I have this equation to solve and I solved it but don't know if the result is correct.

$\begin{cases}2\pi r_1+2\pi r_2=24 & (1) \\ \pi r_1^2+\pi r_2^2=20 & (2)\end{cases}$

Equation $(1)$ gives $r_1=\frac{12-\pi r_2}{\pi}$

Plug that into $(2)$, we have $\pi\big(\frac{12-\pi r_2}{\pi}\big)^2+\pi r_2^2=20 \Rightarrow 2\pi r_2^2-24r_2+\frac{144}{\pi}-20=0$.

$\frac {2\pi r_2^2-24r_2+\frac{144}{\pi}-20}{2\pi}=0$

So to solve the unknowns I use the reduced quadratic equation

$r_2^2 - 3.819r_2 + 4.11 = 0$

$r = - \frac {- 3.819}{2} {+ \choose -} \sqrt{\frac {- 3.819^2}{2^2}-4.11}$

$r = 1.9 {+ \choose -} \sqrt{-0.463}$

So because I don't have complex numbers in my course I think that this equation does not have an solution.

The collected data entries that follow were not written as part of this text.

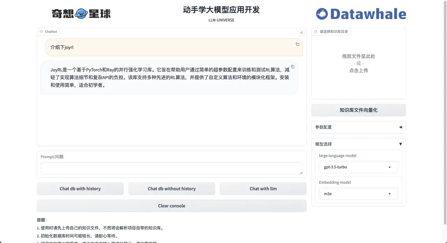Click 点击上传 to upload a file

tap(358, 70)
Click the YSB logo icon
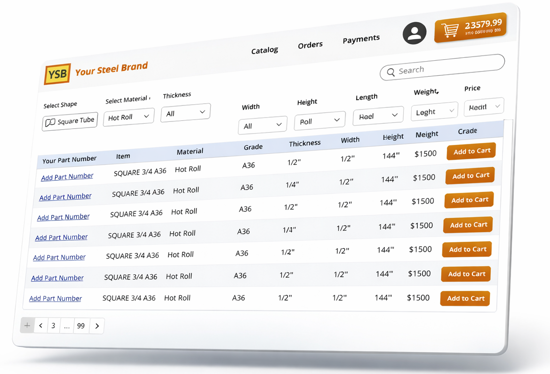 coord(57,74)
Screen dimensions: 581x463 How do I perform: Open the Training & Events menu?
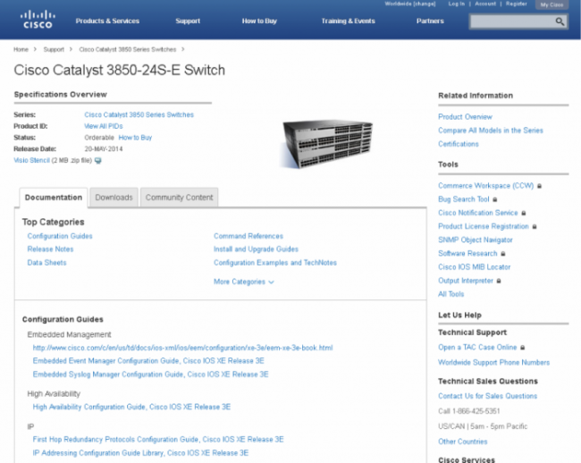tap(348, 21)
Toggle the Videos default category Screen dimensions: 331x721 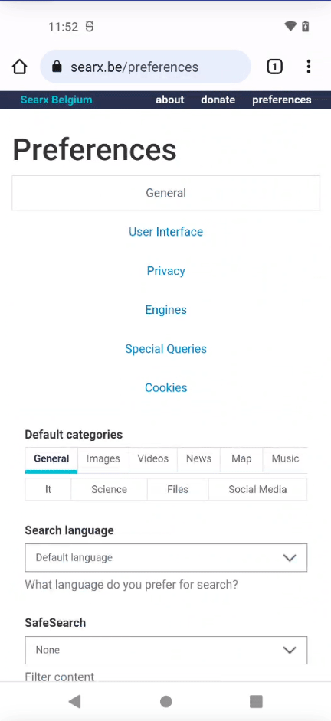click(152, 459)
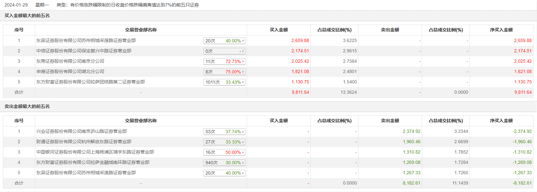The image size is (537, 192).
Task: Click the small arrow next to 53次 37.74%
Action: 243,132
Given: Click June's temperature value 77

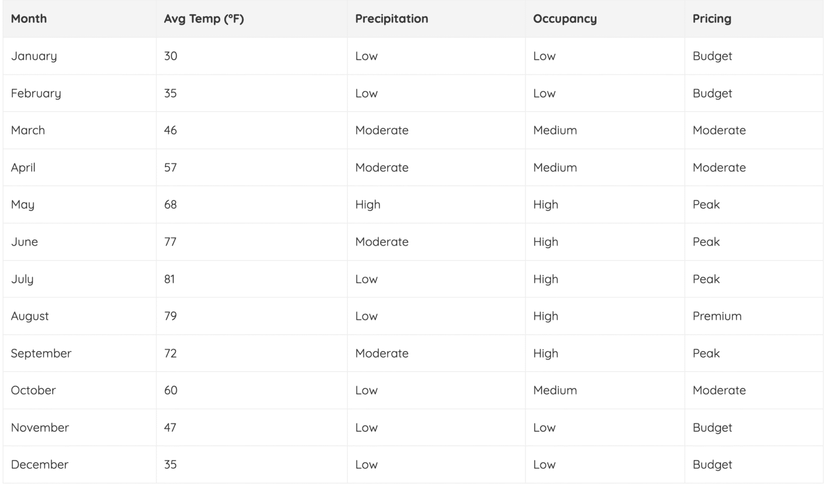Looking at the screenshot, I should pyautogui.click(x=170, y=242).
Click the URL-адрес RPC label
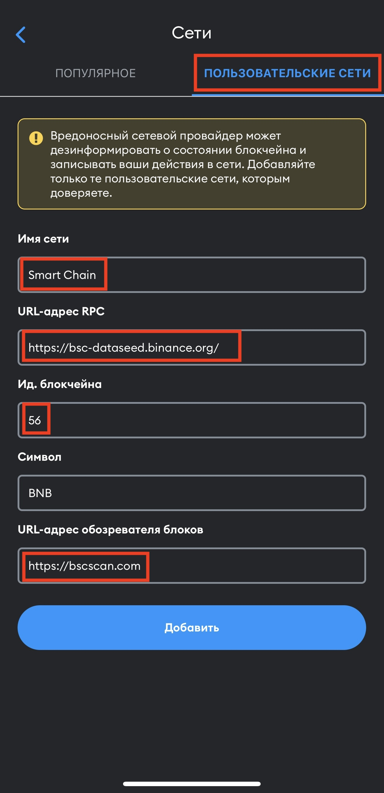This screenshot has width=384, height=793. click(x=62, y=312)
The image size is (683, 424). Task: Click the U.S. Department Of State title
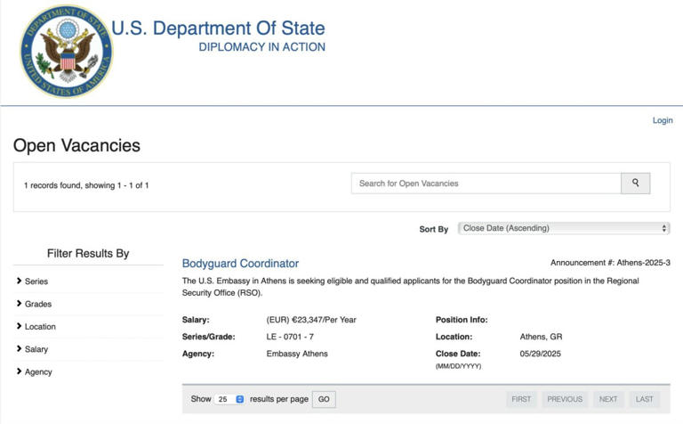coord(218,29)
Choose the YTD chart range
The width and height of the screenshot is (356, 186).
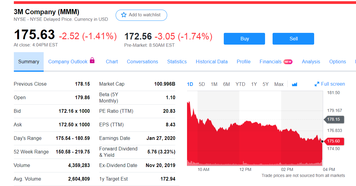pyautogui.click(x=240, y=84)
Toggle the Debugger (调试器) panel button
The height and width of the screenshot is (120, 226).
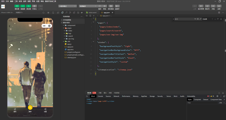click(x=28, y=6)
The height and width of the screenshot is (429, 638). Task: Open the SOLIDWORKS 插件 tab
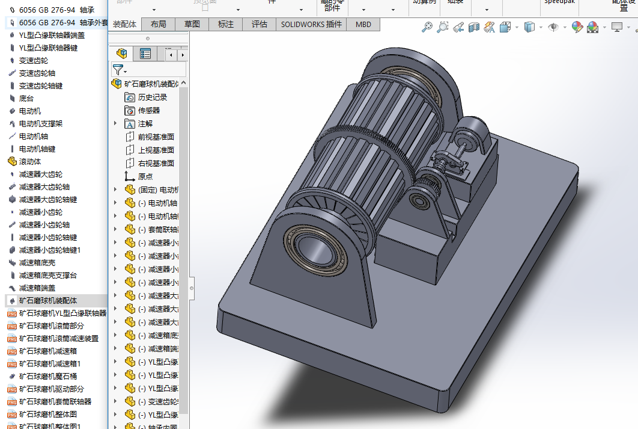coord(311,24)
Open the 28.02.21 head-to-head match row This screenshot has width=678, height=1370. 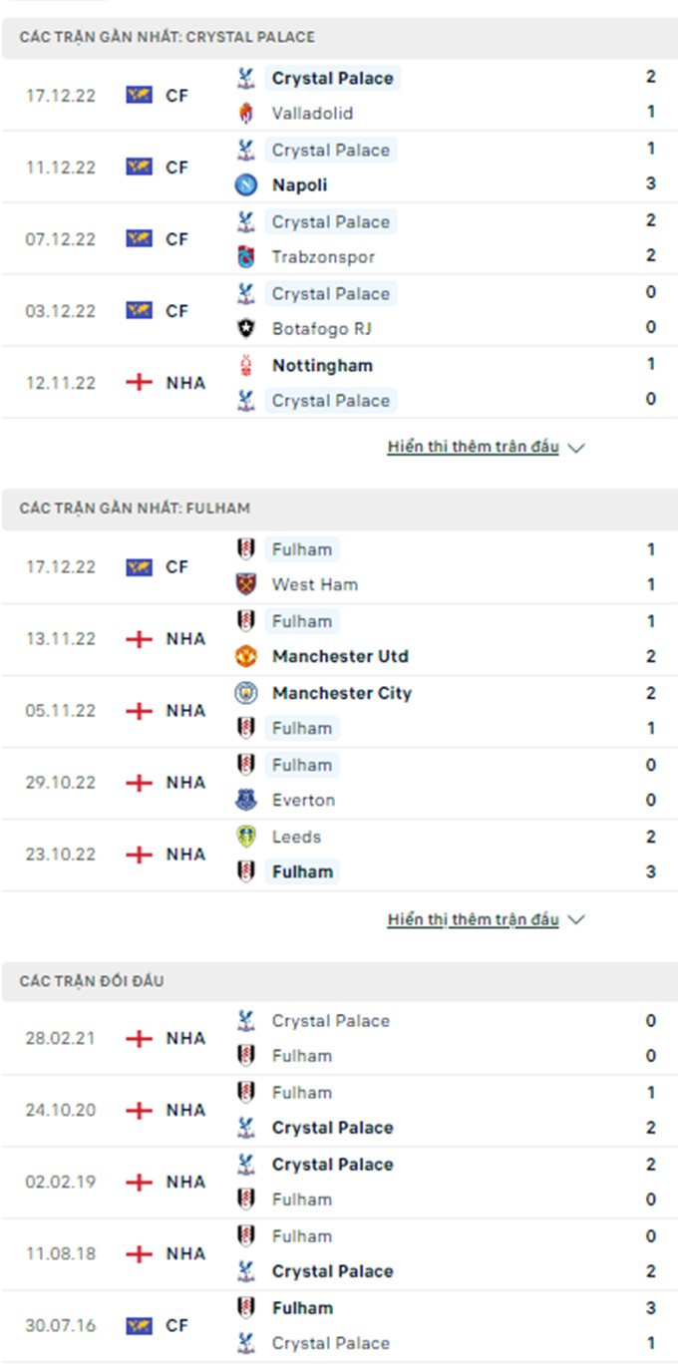click(x=339, y=1038)
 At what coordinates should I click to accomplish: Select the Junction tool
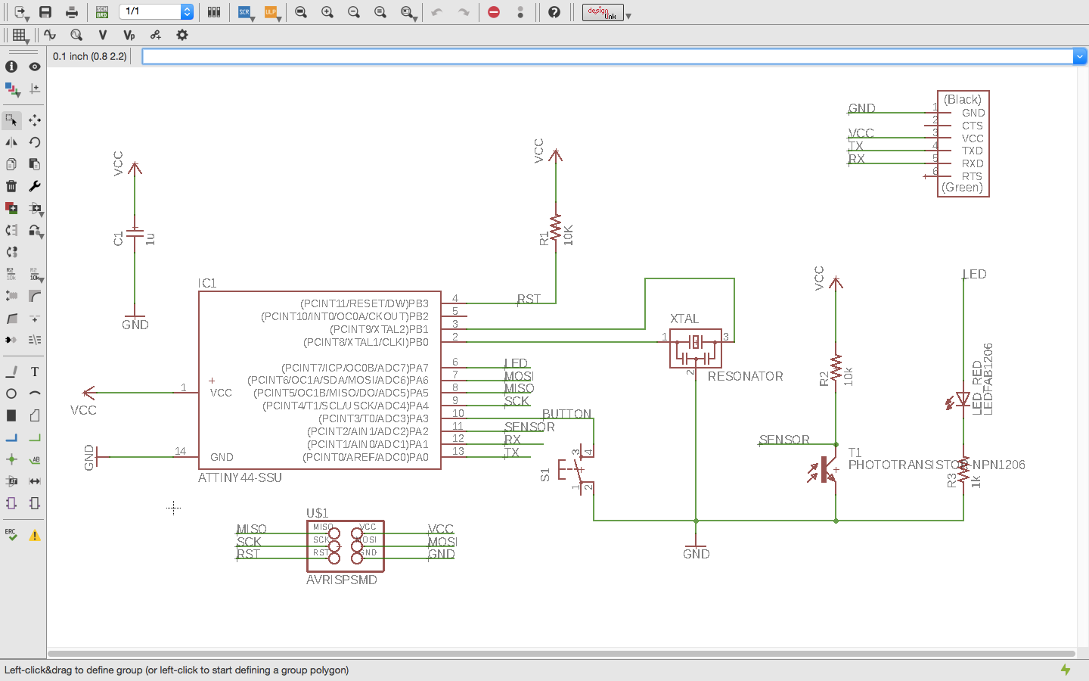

I'm I correct in my assumption or is my assumption wrong?

Thanks!!

Answer 1

Let's consider the system \begin{cases} x+y=a\\ x^2+y^2=b \end{cases} which is the same as yours with $a=12/\pi$ and $b=20/\pi$. We can rewrite the second equation as $$ (x+y)^2-2xy=b $$ so, taking into account the first equation, it becomes $$ 2xy=a^2-b $$ Now the problem is reduced to finding two numbers of which we know the sum and the product: they are the roots of $$ z^2-az+\frac{a^2-b}{2}=0 $$ The discriminant is $$ a^2-4\frac{a^2-b}{2}=a^2-2a^2+2b=2b-a^2 $$ so we have real solutions if and only if $$ 2b-a^2\ge0 $$ In your case $$ 2\frac{20}{\pi}-\frac{144}{\pi^2}=\frac{40\pi-144}{\pi^2} $$ and $144/40=3.6>\pi$, so the discriminant is negative.

Answer 2

935485
$\begin{vmatrix} 2\pi&2\pi r_1-24&0\\ 0&2\pi&2\pi r_1-24\\ \pi&0&\pi r^2_1-20\\ \end{vmatrix}=0$ is a quadratic equation derived from your two equations. When solved, it yields the two values for $r_1$. Substitute these two values into your equation (1) and solve to get the corresponding values for $r_2$.